((

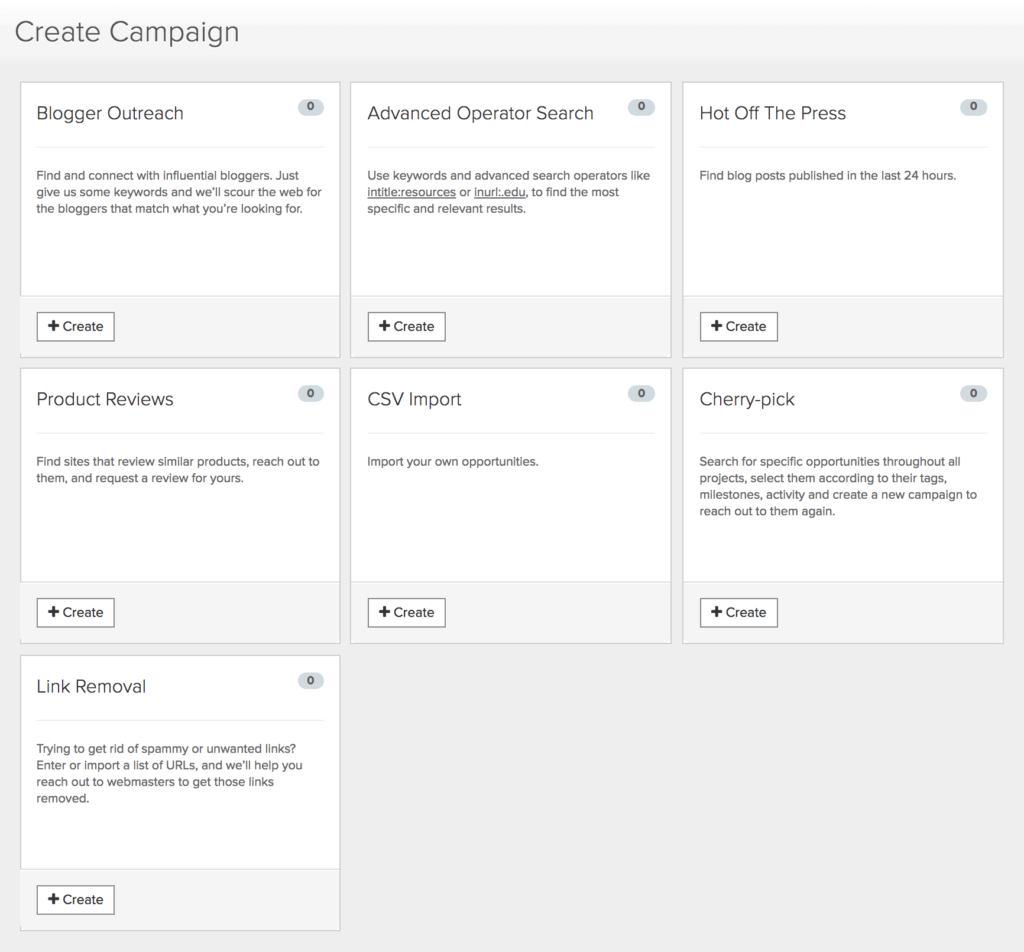Click the Hot Off The Press count badge

coord(973,107)
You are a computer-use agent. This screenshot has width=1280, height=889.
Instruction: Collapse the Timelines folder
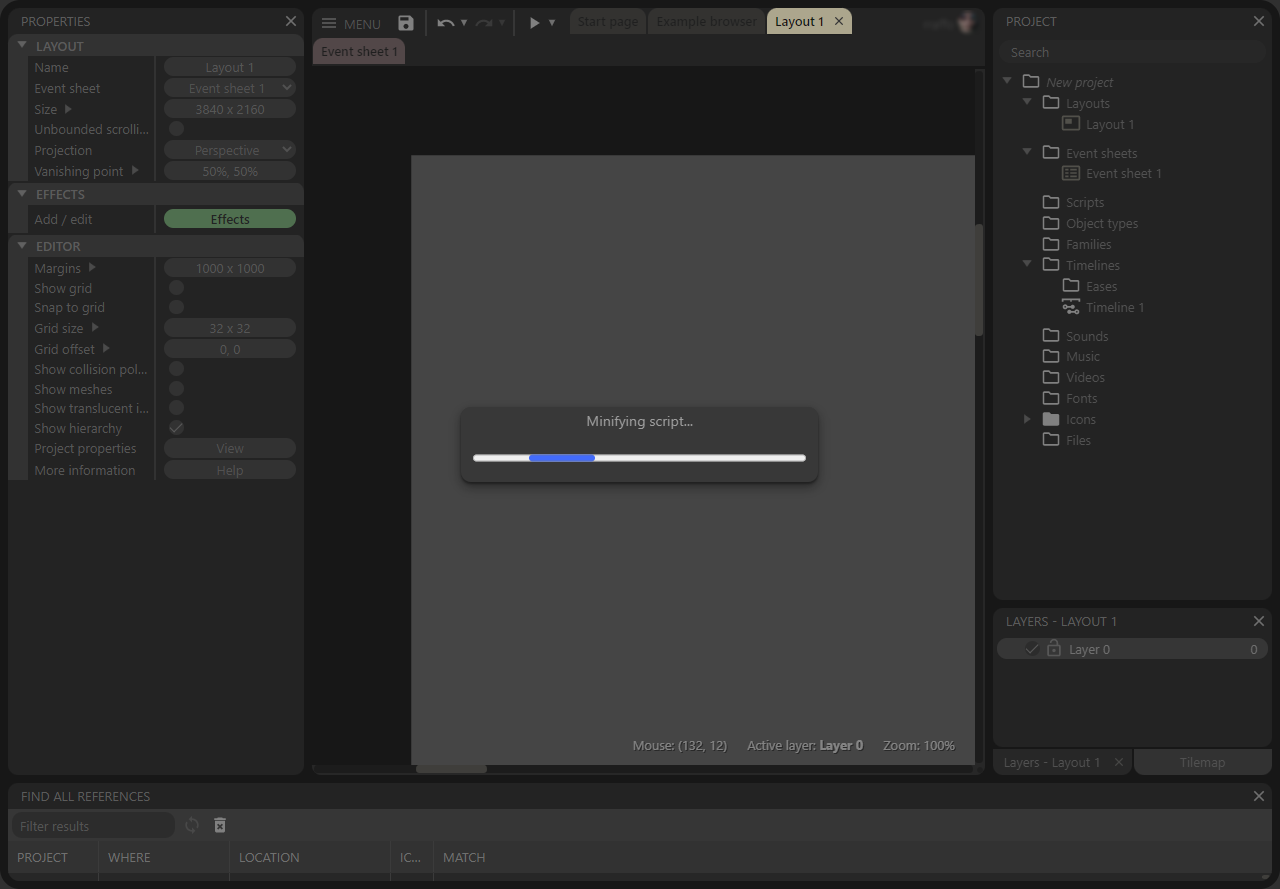tap(1027, 264)
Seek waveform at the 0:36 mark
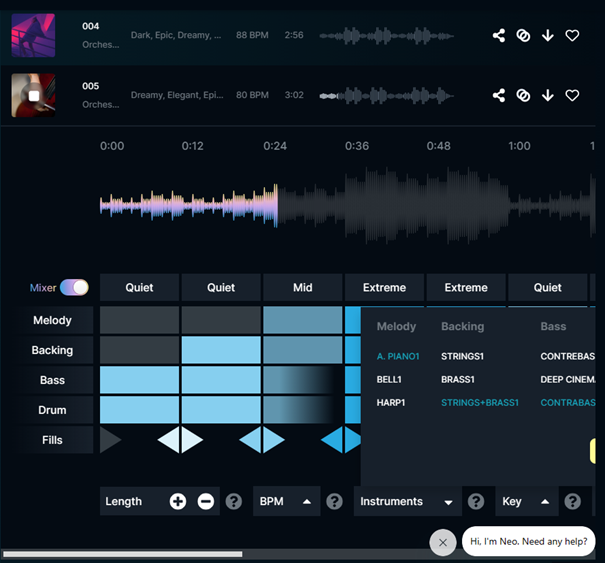 [357, 205]
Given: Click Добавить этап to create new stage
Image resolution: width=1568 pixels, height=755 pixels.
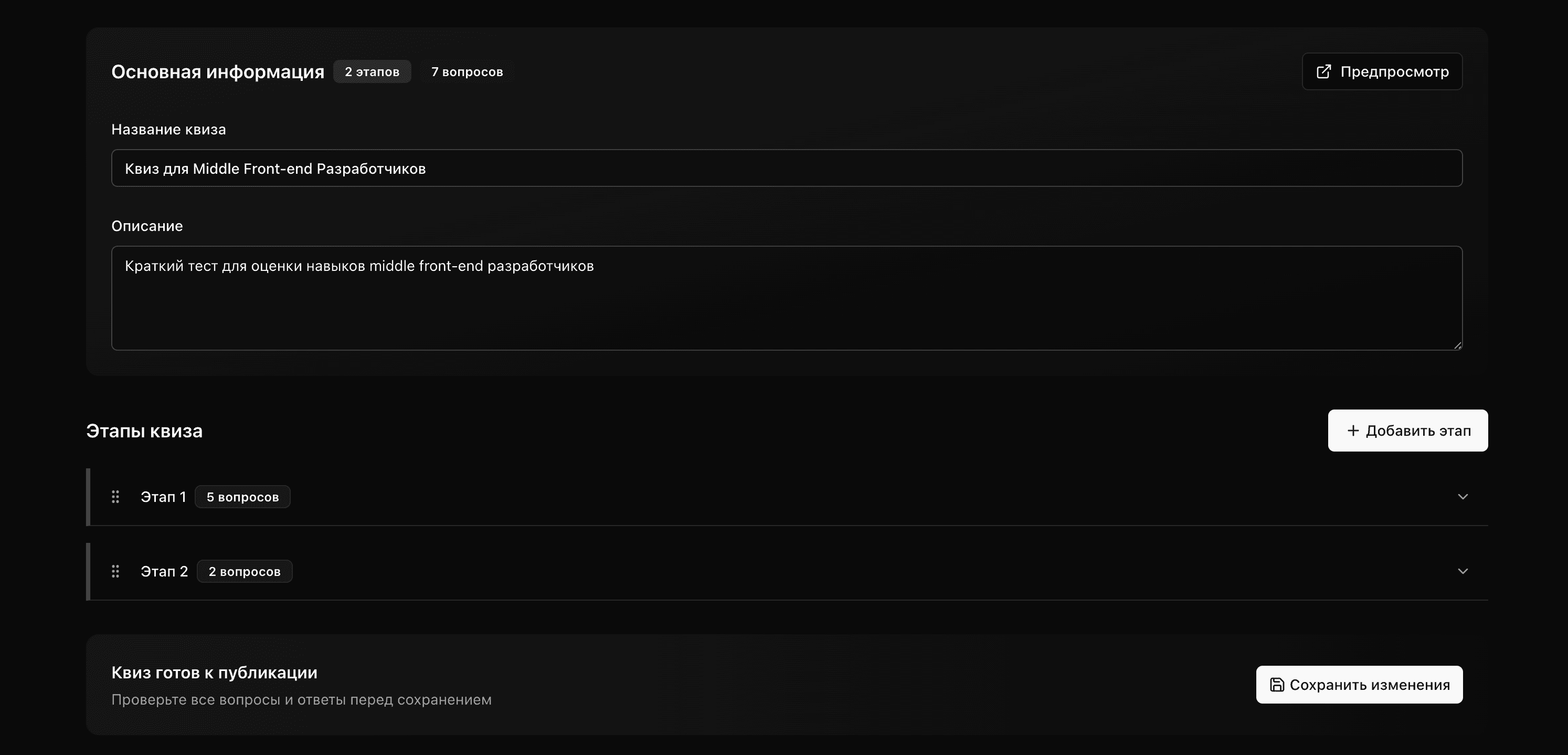Looking at the screenshot, I should tap(1407, 431).
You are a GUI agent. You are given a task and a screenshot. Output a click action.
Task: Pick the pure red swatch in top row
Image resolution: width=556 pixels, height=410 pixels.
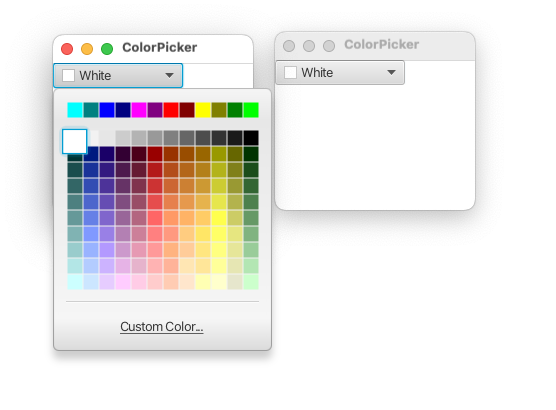point(171,110)
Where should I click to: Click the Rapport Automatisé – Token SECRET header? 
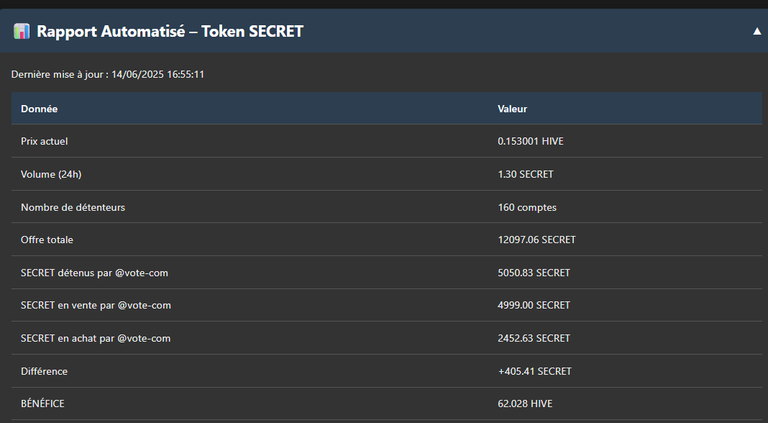click(170, 31)
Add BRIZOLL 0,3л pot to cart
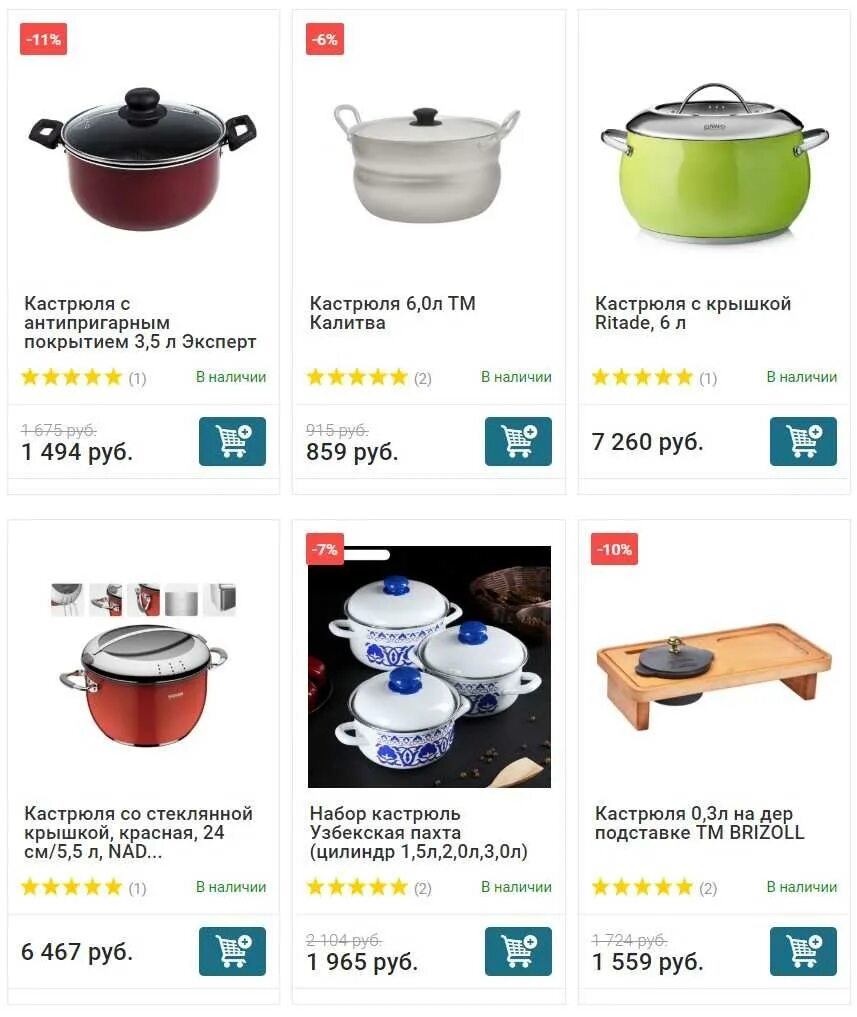 pyautogui.click(x=803, y=951)
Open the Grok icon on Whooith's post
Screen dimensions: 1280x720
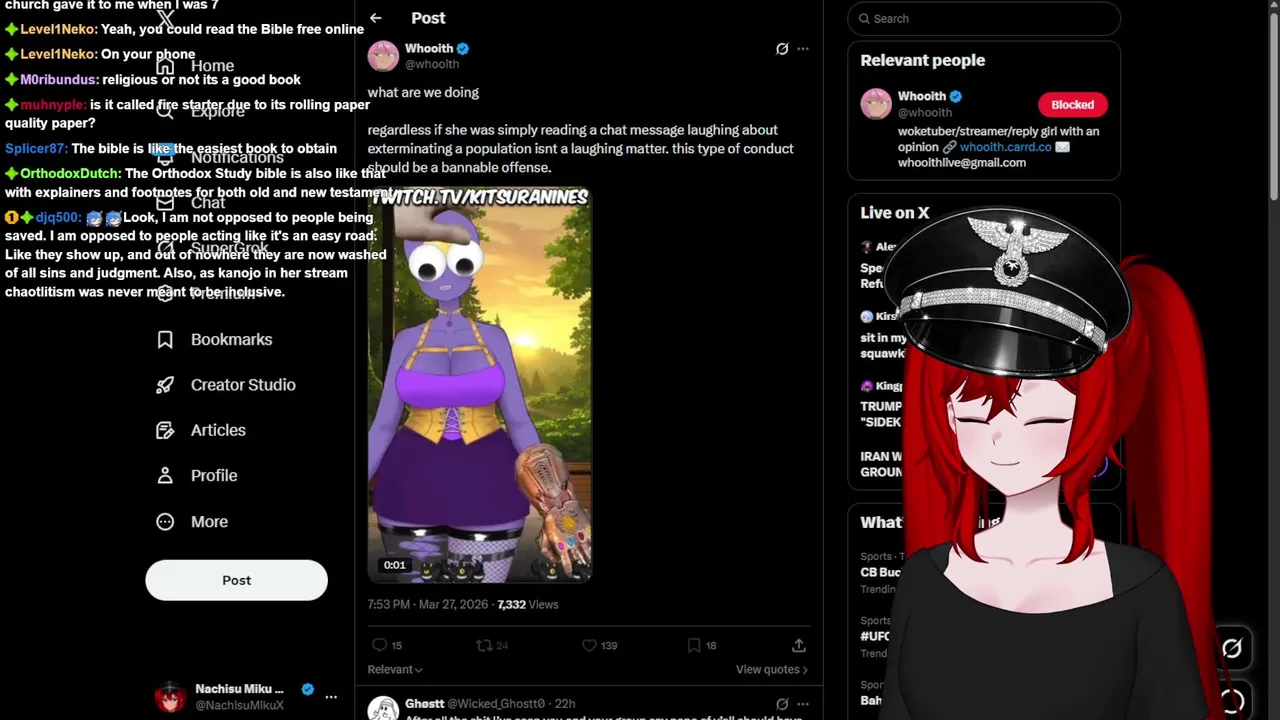(782, 48)
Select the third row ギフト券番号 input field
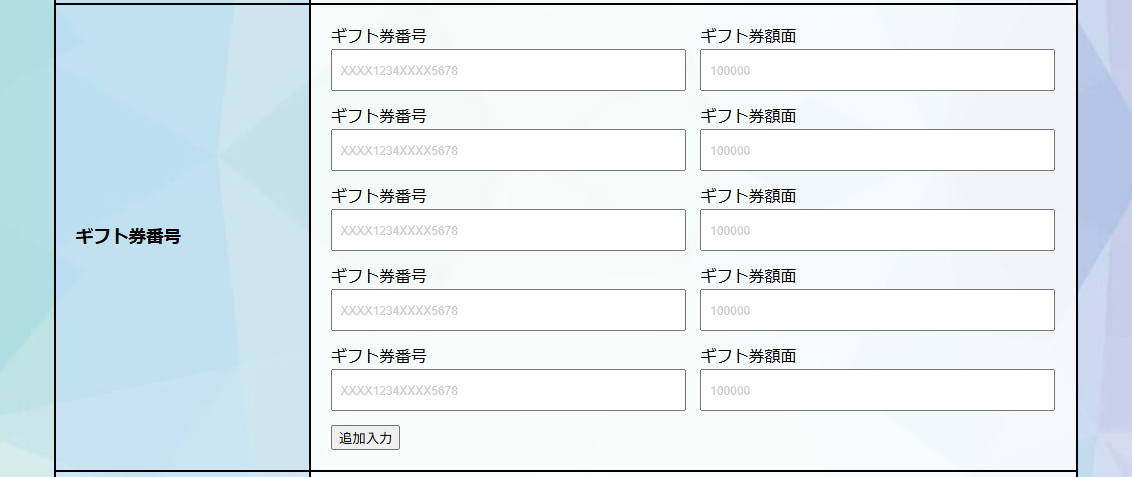This screenshot has height=477, width=1132. [508, 230]
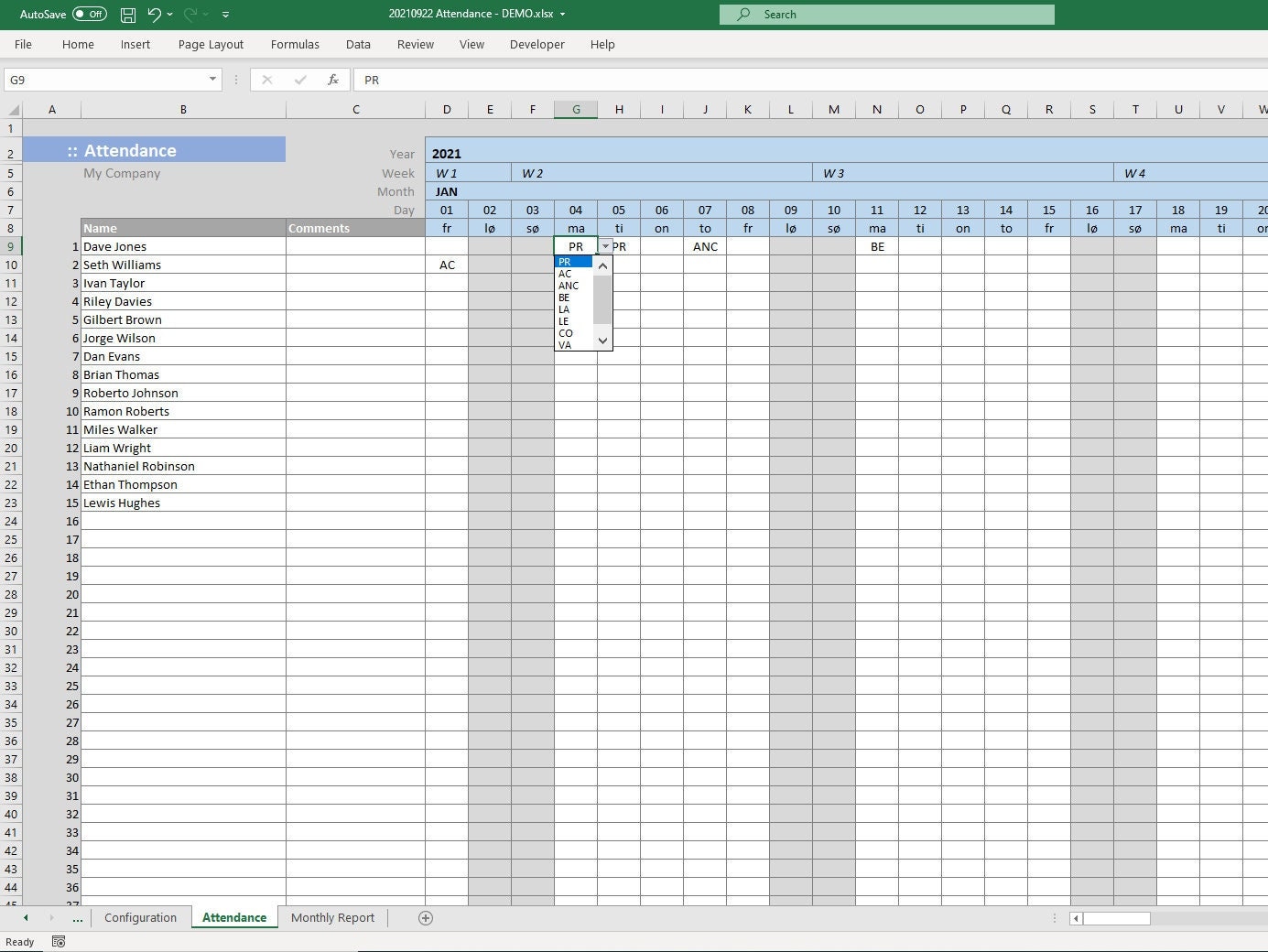Click the Redo icon
The image size is (1268, 952).
tap(190, 14)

))

What you have to do | The answer must be an exact copy of the lines from the one with "Open the Grok icon on Whooith's post" through the final line above, both ends included, and nothing else; pictures stay out.

Solved problem |
Open the Grok icon on Whooith's post
Screen dimensions: 1280x720
(782, 48)
Select the third row ギフト券番号 input field
This screenshot has height=477, width=1132. [508, 230]
Click the Redo icon
The image size is (1268, 952).
tap(190, 14)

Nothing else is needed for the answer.